A Post-Lockdown Preview of the Future of High-End Restaurants

Of course, restaurants in Hong Kong have an advantage. People there—like much of Asia—are used to masks. “If you have a cold or anything, you wear one to protect other people,” says Rainer Becker, the owner of Zuma, the plush and posh Japanese restaurant also in Central. “It's not a problem and you get used to it.” At Zuma, the entire staff wears masks. “We check the temperatures of guests as they arrive. We haven't put in screens but we have spaced our tables and comply with all the regulations.” Becker says the business is down 30% compared to the same time last year. 
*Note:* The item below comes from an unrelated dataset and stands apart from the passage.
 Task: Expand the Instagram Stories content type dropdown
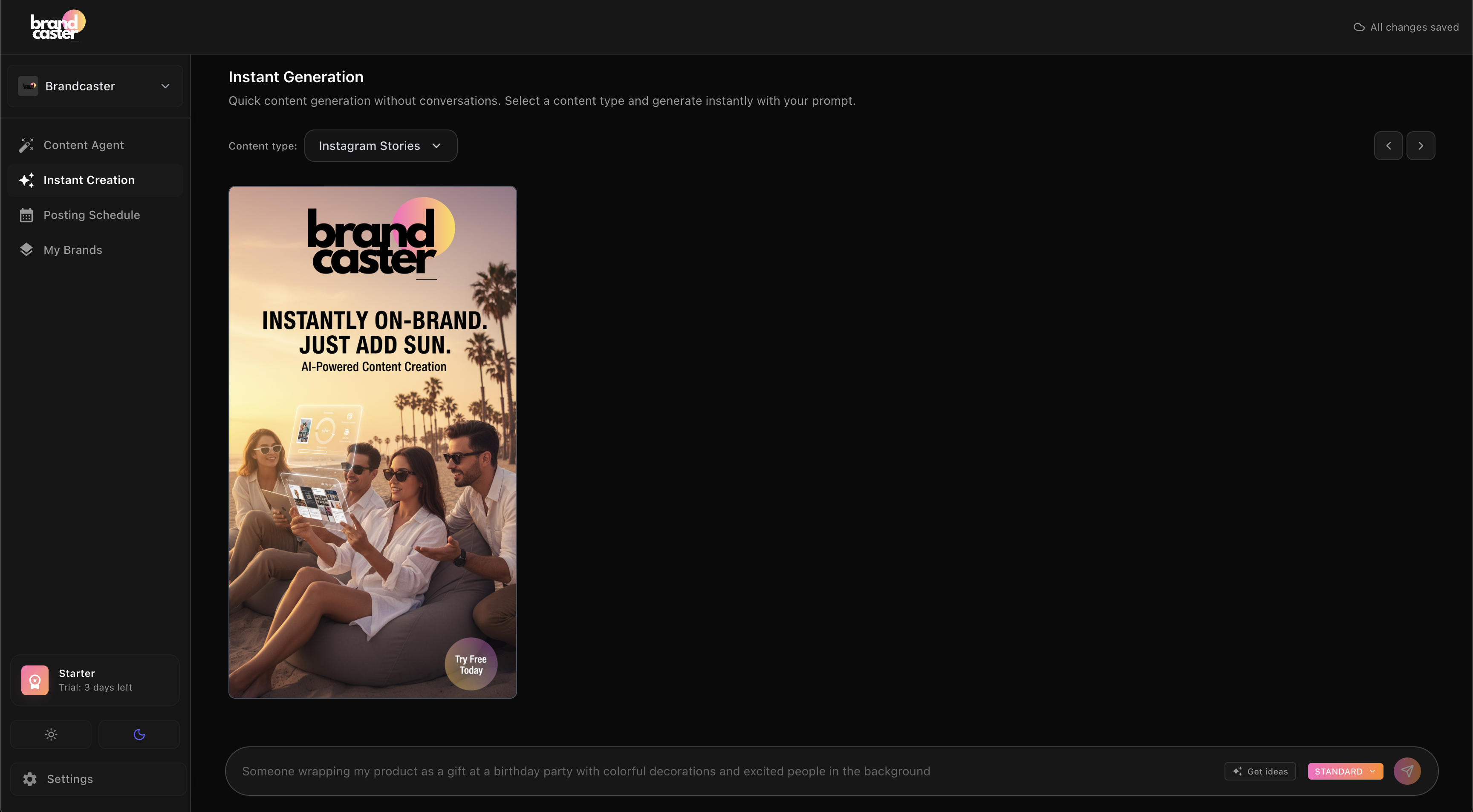[x=380, y=146]
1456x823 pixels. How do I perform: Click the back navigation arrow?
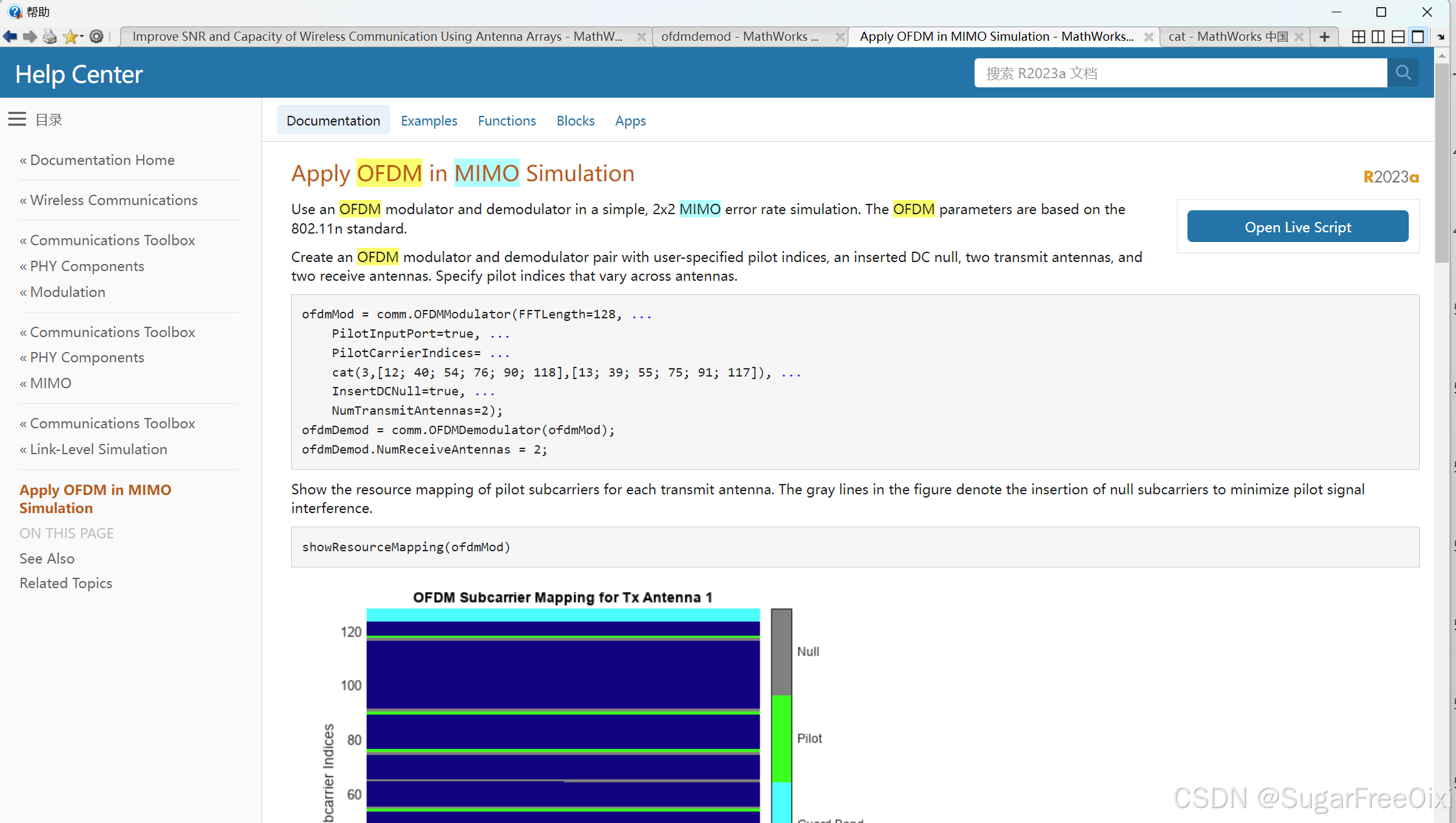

Yet there’s another attraction that restaurants everywhere still possess—their ability to satisfy the need for people to get out and enjoy good food and good company. Enrique Olvera, chef of Pujol in Mexico City, concedes that, to reopen, restaurants will have to comply with new health regulations. But, he says, “most of us realize the joy that a good meal brings to our life. Socializing is not only necessary, but healthy.  Fine dining should become a refuge for people that crave those things. Good food and good conversation will always have a central space in our societies.”

The desire for conviviality may be just the thing to keep restaurants going. Many well-regarded, foodie-meccas in London and New York have kept up a measure of lock-down commerce  by resorting to takeaway and delivery to satisfy their fans. In Manhattan, chefs Jeremiah Stone and Fabian von Hauske Valtierra have combined their popular but shuttered Contra and Wildair restaurants into a delivery service called Contrair. In London, chef Jeremy Chan of the African-inspired Ikoyi is thinking of a hybrid operation once the city allows restaurants to reopen: sit-down dining in a room with fewer tables plus takeaway that preserve the nature of his cuisine. “We would most likely only do two seatings for dinner and at least half our regular capacity,” says Chan. “In this way we can still offer ambitious cooking in a safe format.”

Still, it won’t be easy, as Osborn realizes as he runs Arcane and his more casual Cornerstone (which does have plexiglass panels separating tables). “In March, our business at Arcane was down 65%. In April, it was 45%. Those are huge losses. We had to let a couple of staff go and all the staff had to take unpaid leave in March and April to see us through. We are talking now to our landlords about rent.”

And he’s had to change business hours to deal with what his customers need. “People still want to go out to eat but it’s harder to get reservations,” he says, because the regulations have cut down the number of tables dramatically and because it takes longer to clean up after each table is vacated. “So people are willing to eat earlier. We are opening earlier now at Arcane, 6 p.m. instead of 6:30 p.m.” For lunch, customers are also willing to eat later, at 2 or 2:30 pm. In the meantime, he says, “we’ve reduced down our menus, with fewer dishes. Hong Kong imports 95% of produce, so prices have gone up massively. It is much harder to get produce in. We used to offer six starters and six mains, but now that is five and five. We used to run three or four specials and it’s now one or two. We are trying to run on a skeleton staff.” 

But Osborn—who’s competed in Netflix’s The Final Table—isn’t giving up, despite the changes in the market and the limits placed on the restaurants by new regulations. “We are certainly planning on operating under these restrictions at least until August or September,” he says when they might be further eased. And, he adds, “We are in for the long haul on this.”